Me río para mis adentros. Ella siente algo por él. Si por lo menos fuera capaz de dejar de lado su miedo... Está convencida de que no puede permitirse la felicidad, de que no es suficientemente buena para Jamie. Se dice a sí misma que eso se debe a que no puede tener hijos, pero yo sé que es algo más profundo. Su familia ha hecho que se sintiera tan poco merecedora de amor durante tantos años y ni siquiera Tom, un hombre bueno y que la quería, pudo cambiarlo.
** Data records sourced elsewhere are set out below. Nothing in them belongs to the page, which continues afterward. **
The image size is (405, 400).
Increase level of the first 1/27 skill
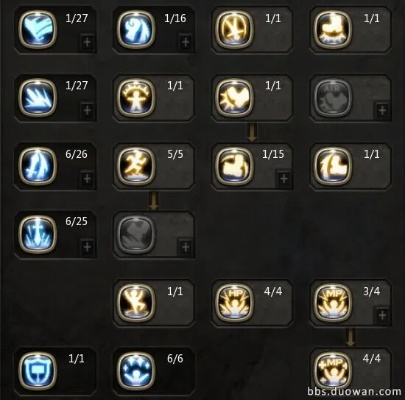[87, 42]
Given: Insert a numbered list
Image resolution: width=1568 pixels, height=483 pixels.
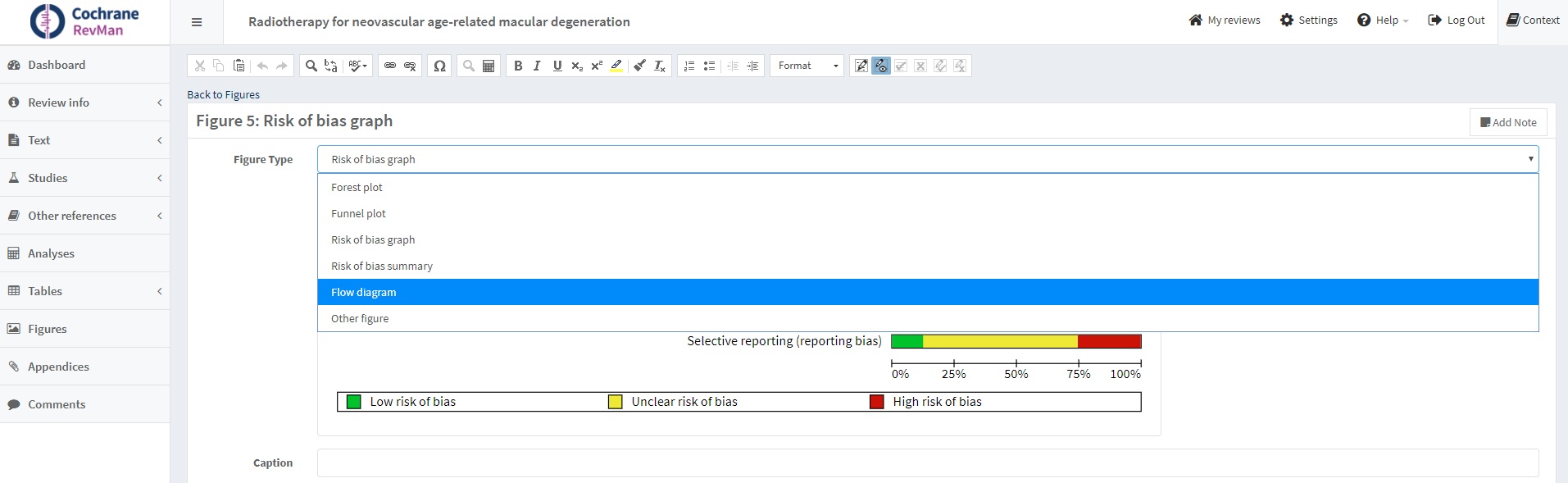Looking at the screenshot, I should pyautogui.click(x=689, y=66).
Está aterrorizada, puedo sentirlo. Le aterroriza dejarse llevar y que vuelvan a hacerle daño. No podría sobrevivir a más dolor, lo sabe, y por eso trata de mantenerse al margen, segura, protegida. Tengo la esperanza de que, cuando sus heridas sanen, tenga la fuerza suficiente como para arriesgarse. No sé si llegará a ocurrir o, de hacerse realidad mi esperanza, si Jamie estará cerca, o si yo estaré ahí para verlo. Ojalá, por ella y por nosotros. Está tan llena de amor, rebosa, pero no tiene a nadie a quien dárselo. Veo el modo en que abraza a Maisie y le acaricia el pelo, y cómo las dos se acurrucan, muy muy cerca la una de la otra, como si estuvieran hambrientas de afecto. Maisie recibe mucho cariño de Jamie, pero para una niña de cinco años nunca es suficiente. Y Eilidh, bien, necesita que la «toquen». La proximidad física de alguien a quien queremos es una necesidad básica para todos nosotros. Carecer de esa proximidad supone llevar una existencia terriblemente fría, heladora. Tan fría que te marchitas y te mueres como una planta a la que nadie riega.

Veo a Jamie y Eilidh juntos y les veo gravitar el uno hacia el otro, tratando de acercarse sin conseguirlo en realidad. Veo a Jamie mirarla cuando ella no le ve. Veo como a Eilidh se le va endureciendo el corazón y derivando hacia una vida solitaria que no debería vivir.

Veo muchas cosas y nadie me ve, así que soy libre de mirar.

Veo a Fiona llorando en su habitación, quitándose el collar que Silke le regaló antes de subirse a un avión y volver a casa por Navidad.